TASK STATEMENT » Count the lines below that contain the word "basket", and reply with only that number.

EXTRACTED DATA »
========================================

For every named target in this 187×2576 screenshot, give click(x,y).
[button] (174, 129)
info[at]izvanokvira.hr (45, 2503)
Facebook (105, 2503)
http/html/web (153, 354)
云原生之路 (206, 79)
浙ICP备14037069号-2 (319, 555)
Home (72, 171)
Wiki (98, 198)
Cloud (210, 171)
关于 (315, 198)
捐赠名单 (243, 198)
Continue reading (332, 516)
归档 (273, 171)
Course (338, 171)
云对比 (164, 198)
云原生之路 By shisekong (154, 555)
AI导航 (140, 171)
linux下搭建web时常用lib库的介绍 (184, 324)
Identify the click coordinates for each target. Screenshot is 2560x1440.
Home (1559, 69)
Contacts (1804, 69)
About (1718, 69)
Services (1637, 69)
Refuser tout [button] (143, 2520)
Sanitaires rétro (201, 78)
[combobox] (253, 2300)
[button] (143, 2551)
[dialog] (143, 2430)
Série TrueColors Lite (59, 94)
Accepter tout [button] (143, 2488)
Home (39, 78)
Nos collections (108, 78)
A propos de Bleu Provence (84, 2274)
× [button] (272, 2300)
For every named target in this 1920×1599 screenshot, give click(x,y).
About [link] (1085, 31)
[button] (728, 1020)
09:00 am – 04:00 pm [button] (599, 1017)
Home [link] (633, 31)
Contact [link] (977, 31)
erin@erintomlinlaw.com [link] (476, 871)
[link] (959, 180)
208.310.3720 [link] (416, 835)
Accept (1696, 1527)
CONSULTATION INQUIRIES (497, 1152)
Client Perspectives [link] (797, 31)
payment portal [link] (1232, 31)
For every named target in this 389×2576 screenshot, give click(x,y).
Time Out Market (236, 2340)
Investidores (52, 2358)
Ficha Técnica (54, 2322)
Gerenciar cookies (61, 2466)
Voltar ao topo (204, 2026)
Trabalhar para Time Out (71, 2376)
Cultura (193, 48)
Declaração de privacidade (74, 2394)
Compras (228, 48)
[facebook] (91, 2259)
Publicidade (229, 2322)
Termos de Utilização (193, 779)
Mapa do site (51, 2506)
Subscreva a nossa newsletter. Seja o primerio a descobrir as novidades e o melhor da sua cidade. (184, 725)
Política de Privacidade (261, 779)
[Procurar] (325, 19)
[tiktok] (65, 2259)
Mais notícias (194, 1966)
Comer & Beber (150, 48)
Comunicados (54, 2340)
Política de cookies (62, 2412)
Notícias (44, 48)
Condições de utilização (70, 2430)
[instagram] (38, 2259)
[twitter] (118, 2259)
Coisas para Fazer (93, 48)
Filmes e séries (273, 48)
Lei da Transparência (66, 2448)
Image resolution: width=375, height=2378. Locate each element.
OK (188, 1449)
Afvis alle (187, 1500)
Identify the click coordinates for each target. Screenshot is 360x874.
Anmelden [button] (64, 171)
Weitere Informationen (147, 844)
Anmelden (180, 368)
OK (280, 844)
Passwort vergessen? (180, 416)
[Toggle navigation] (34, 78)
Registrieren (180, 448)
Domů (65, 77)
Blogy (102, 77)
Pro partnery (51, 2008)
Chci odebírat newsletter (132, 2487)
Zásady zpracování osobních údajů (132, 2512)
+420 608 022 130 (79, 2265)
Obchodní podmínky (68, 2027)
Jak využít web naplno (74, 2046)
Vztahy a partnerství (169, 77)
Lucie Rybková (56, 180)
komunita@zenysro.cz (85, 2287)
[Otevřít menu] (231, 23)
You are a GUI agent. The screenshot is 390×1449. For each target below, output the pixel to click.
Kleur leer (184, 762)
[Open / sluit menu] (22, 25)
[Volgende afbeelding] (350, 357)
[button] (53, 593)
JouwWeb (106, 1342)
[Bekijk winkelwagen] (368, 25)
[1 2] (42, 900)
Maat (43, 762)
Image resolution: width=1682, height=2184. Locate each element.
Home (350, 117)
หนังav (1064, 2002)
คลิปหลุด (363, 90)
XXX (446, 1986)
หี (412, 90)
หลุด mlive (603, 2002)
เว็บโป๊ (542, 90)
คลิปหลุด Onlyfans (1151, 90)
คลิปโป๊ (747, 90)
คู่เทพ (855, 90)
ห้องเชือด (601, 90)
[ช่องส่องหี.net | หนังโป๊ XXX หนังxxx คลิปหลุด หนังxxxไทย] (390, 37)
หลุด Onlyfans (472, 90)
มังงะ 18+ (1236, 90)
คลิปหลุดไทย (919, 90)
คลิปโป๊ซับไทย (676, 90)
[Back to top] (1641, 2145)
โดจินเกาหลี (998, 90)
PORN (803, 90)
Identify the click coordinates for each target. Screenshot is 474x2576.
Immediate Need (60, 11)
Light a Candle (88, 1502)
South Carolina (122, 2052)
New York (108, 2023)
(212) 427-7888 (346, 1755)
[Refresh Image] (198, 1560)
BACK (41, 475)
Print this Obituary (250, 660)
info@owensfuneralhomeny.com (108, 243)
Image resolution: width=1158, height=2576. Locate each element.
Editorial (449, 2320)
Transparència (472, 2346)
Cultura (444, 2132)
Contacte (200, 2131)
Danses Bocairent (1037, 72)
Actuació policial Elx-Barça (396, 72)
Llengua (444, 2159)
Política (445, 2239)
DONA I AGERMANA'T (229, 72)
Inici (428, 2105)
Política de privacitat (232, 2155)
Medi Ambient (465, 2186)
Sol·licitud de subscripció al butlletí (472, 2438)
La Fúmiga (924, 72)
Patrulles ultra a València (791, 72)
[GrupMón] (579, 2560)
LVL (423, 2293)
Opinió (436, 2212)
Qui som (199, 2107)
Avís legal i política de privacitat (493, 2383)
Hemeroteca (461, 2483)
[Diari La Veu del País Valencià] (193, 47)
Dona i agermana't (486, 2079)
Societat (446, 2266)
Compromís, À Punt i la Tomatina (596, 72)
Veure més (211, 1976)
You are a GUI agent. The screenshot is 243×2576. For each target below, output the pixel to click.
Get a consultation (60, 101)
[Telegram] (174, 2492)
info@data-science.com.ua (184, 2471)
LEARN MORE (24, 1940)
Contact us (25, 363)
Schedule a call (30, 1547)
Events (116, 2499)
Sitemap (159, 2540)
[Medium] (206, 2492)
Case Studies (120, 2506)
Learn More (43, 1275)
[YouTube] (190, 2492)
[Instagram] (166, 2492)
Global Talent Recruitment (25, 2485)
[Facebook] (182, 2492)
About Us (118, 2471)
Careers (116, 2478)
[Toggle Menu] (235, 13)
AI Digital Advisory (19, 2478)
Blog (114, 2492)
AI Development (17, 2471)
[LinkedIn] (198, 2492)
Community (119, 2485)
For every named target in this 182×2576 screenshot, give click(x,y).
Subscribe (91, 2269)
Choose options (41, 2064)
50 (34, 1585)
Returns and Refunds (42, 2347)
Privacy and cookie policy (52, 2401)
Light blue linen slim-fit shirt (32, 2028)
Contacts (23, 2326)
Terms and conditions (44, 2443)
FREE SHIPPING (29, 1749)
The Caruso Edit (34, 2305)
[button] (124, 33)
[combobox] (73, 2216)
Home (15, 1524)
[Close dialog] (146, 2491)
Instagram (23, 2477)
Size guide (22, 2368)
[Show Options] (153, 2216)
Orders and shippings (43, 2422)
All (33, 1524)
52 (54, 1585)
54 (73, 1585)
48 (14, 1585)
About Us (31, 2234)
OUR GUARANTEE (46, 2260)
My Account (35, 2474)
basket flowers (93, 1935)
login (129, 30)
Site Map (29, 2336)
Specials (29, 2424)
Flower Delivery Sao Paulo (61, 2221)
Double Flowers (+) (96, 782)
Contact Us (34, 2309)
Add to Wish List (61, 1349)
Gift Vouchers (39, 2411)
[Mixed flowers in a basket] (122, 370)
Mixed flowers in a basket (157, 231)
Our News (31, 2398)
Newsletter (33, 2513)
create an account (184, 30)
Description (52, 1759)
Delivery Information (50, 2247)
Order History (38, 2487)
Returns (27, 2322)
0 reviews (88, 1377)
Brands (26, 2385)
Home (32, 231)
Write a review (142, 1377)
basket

========================================

SOLUTION FOR THIS PROBLEM » 4